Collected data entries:
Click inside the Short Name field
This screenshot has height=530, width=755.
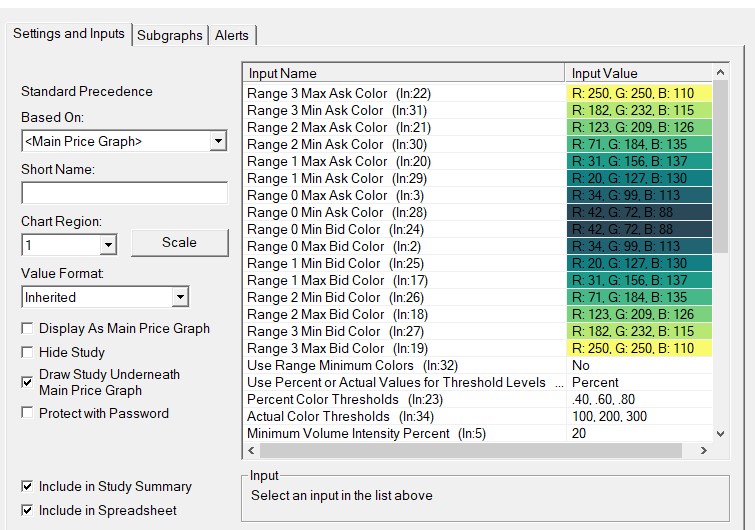(124, 193)
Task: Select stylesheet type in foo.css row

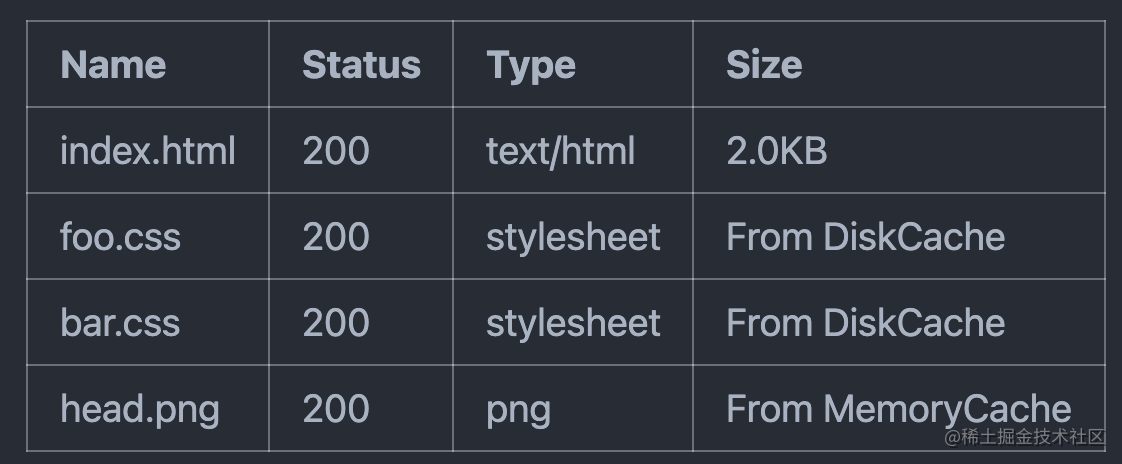Action: (x=573, y=237)
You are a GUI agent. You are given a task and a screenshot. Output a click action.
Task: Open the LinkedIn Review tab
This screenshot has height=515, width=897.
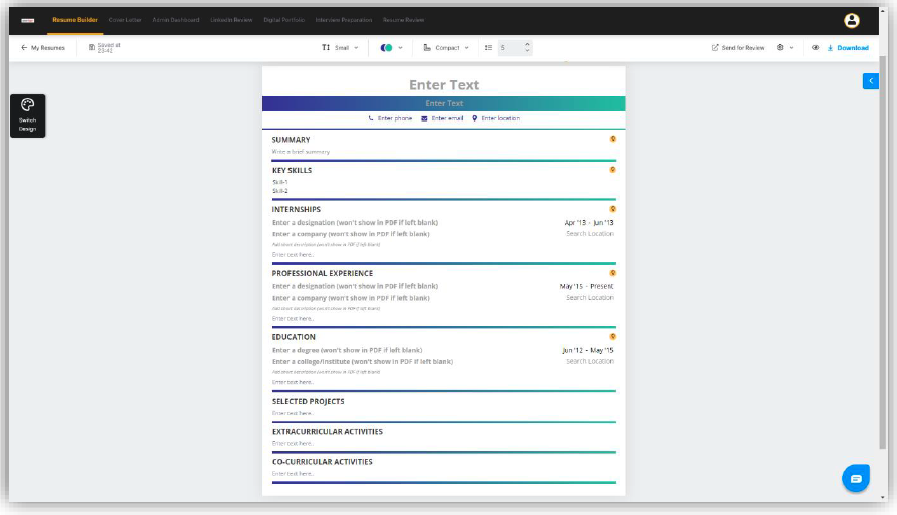point(231,20)
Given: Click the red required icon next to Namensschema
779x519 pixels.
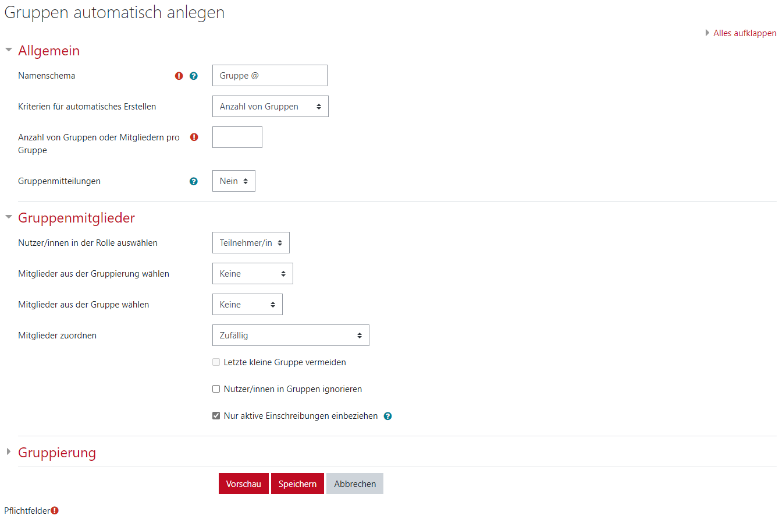Looking at the screenshot, I should point(180,76).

Exercise description — Retype each line of the records exactly as it reads; no pictures belong in the copy.

Answer to this task —
Click inside the Short Name field
This screenshot has height=530, width=755.
(124, 193)
Task: Select stylesheet type in foo.css row

Action: (x=573, y=237)
You are a GUI agent. You are given a task and a screenshot. Output a click action.
Task: Open the LinkedIn Review tab
This screenshot has height=515, width=897.
point(231,20)
Given: Click the red required icon next to Namensschema
779x519 pixels.
Looking at the screenshot, I should point(180,76).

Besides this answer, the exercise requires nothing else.